Stored items
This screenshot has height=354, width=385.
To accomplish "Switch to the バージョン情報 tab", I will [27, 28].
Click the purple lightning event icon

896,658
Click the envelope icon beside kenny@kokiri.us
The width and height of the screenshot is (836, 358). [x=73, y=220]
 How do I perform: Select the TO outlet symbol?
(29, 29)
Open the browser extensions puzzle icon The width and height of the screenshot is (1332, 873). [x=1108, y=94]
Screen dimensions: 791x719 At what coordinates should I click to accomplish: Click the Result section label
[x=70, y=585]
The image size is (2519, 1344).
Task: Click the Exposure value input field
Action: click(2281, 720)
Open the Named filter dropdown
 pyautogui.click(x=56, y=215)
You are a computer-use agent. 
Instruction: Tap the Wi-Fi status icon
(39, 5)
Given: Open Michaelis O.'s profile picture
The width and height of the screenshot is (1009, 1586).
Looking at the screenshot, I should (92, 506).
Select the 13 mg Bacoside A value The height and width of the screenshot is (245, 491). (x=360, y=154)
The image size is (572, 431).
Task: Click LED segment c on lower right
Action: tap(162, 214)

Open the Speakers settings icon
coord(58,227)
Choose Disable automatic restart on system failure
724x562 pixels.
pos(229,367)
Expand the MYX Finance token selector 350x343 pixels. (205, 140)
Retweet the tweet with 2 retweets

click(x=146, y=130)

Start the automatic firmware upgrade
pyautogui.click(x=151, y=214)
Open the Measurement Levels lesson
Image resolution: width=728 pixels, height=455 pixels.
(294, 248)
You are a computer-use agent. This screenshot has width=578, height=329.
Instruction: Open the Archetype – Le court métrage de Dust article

### [Exercise prompt]
Up to and including the last line of the data, copy each line exactly, starting with the line that contains "Open the Measurement Levels lesson".

### [Output for this task]
Open the Measurement Levels lesson
Image resolution: width=728 pixels, height=455 pixels.
(294, 248)
You are a computer-use agent. This screenshot has width=578, height=329.
Instruction: Open the Archetype – Le court métrage de Dust article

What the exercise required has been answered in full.